El 1 de enero de 2022 entró en vigor en Países Bajos la Ley de Protección Contra la Compra, que pretende frenar la especulación de los inversores inmobiliarios introduciendo en algunos barrios la condición de que el propietario resida en el domicilio durante los cuatro primeros años. La aplicación de la norma corresponde a cada ciudad y en abril de 2022 entró en vigor en Ámsterdam la Ordenanza municipal de Vivienda con ese objetivo. La medida se aplica sobre todo en otras grandes ciudades del país, como Róterdam, Utrecht o La Haya, pero ha captado también atención fuera de las fronteras del país. En Cataluña, la primera comunidad de España que aplicó el tope en los precios del alquiler previsto en la ley estatal de vivienda de 2023, se ha abierto un intenso debate sobre la idoneidad de introducir en España el llamado modelo Ámsterdam y evitar así que compren viviendas quienes tienen la inversión como principal finalidad.

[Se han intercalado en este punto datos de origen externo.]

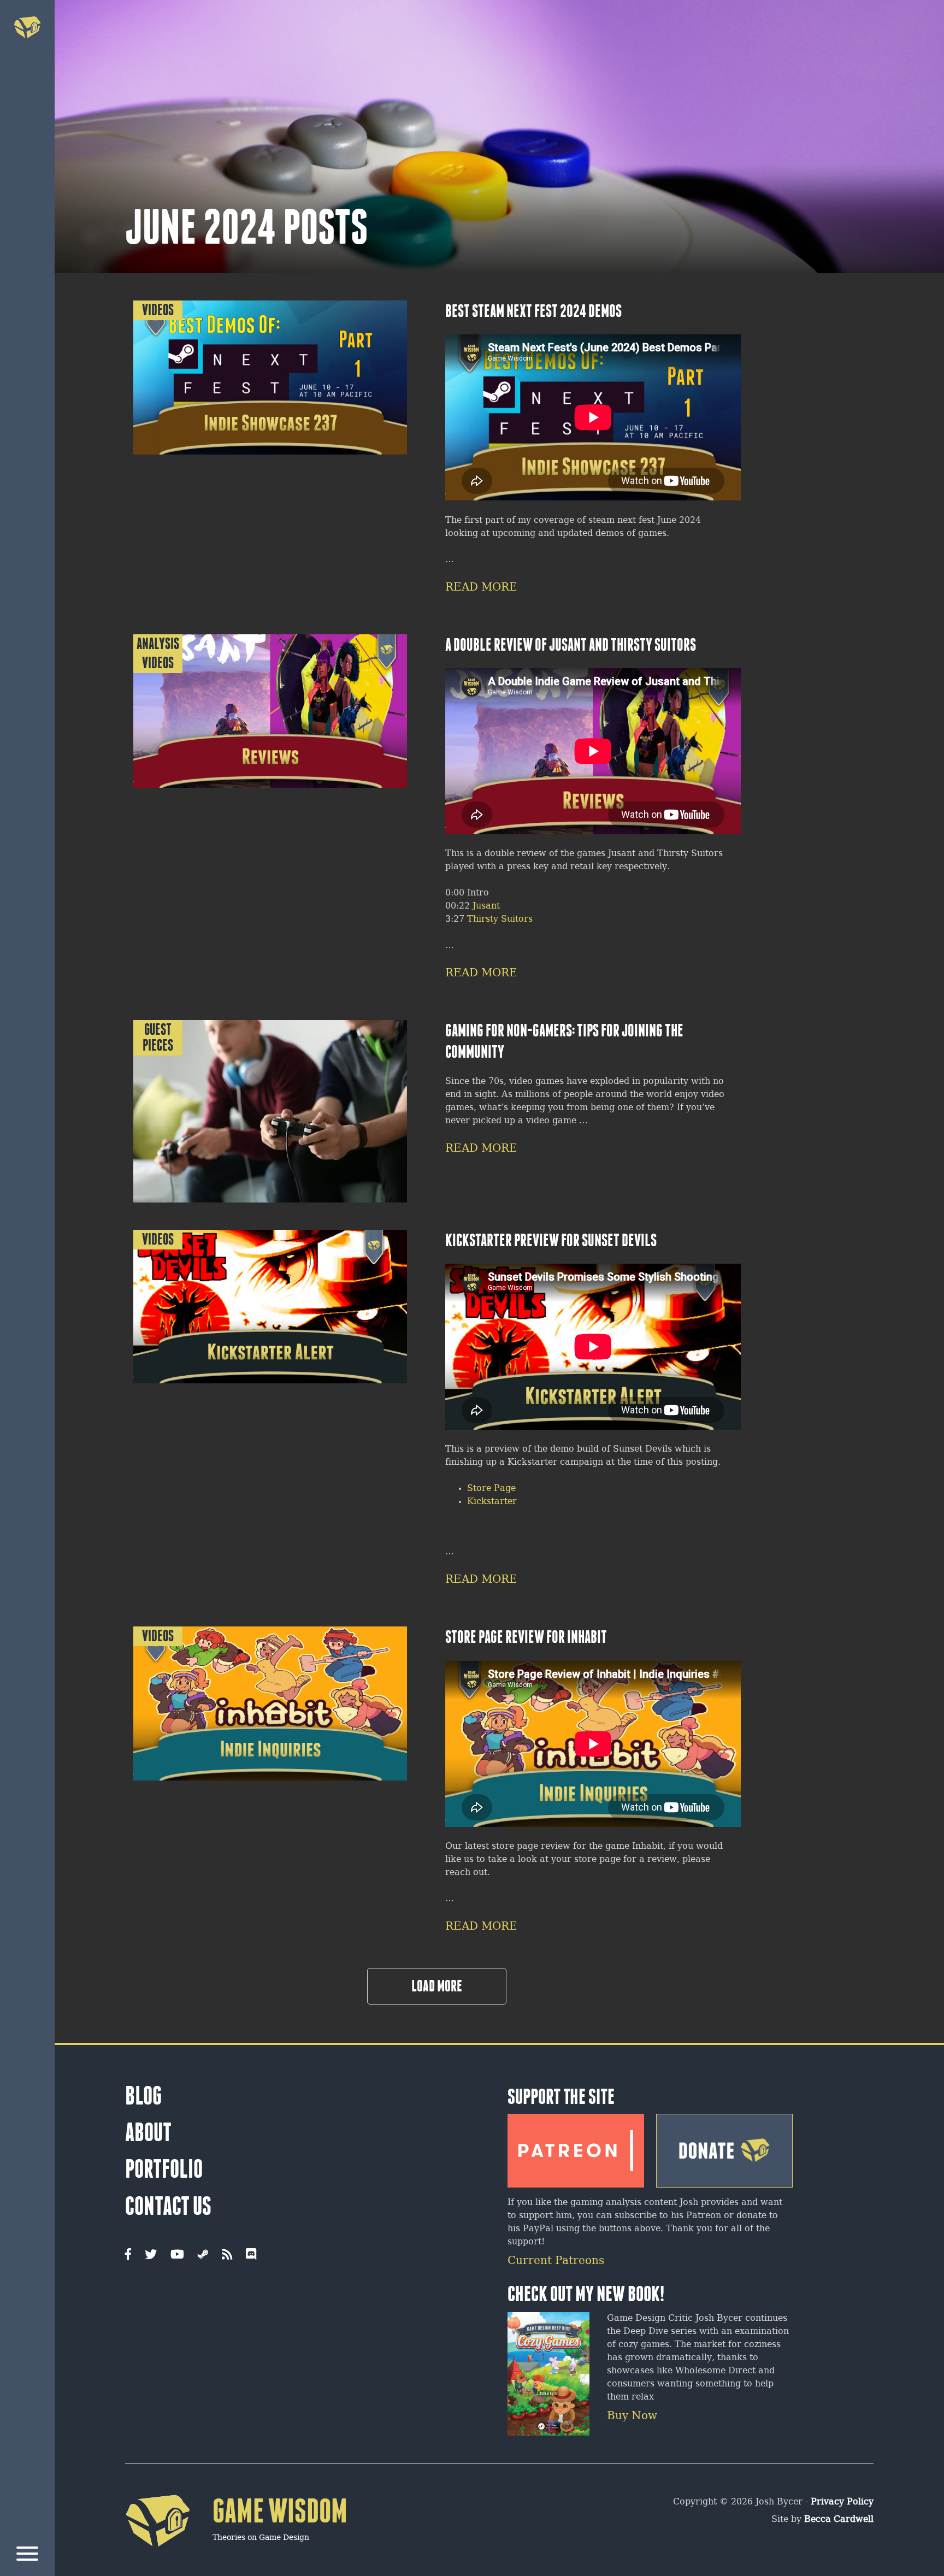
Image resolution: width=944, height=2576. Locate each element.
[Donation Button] (724, 2146)
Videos (158, 310)
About (148, 2132)
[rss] (227, 2255)
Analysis (158, 643)
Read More (481, 587)
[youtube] (177, 2255)
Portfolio (164, 2169)
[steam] (203, 2255)
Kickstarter (492, 1501)
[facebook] (128, 2255)
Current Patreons (556, 2261)
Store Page (491, 1488)
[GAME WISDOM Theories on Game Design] (236, 2563)
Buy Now (632, 2416)
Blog (143, 2095)
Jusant (486, 906)
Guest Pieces (158, 1037)
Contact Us (168, 2206)
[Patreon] (576, 2146)
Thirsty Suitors (500, 919)
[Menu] (27, 2555)
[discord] (251, 2255)
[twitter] (151, 2255)
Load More (436, 1986)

Mientras los ojos de los movimientos provivienda de España miran hacia las ciudades holandesas, la ley antiespeculación todavía no ha provocado efectos claros. En Cataluña, una comisión de la Generalitat con la participación de Comuns, uno de los socios de Salvador Illa, ha empezado recientemente a estudiar la viabilidad jurídica de la prohibición. En Países Bajos, la falta de casas sigue siendo uno de los grandes problemas del país, que tiene 18 millones de habitantes. El portal digital del Gobierno cifra en 900.000 las viviendas que se pretenden construir hasta 2030. La escasez deriva de varios factores: el aumento de la población, que no se haya construido mucho desde la crisis financiera de 2008, y que el tamaño medio del hogar ha disminuido. Donde solía haber cuatro personas ahora viven una o dos, con lo que se necesitan más casas.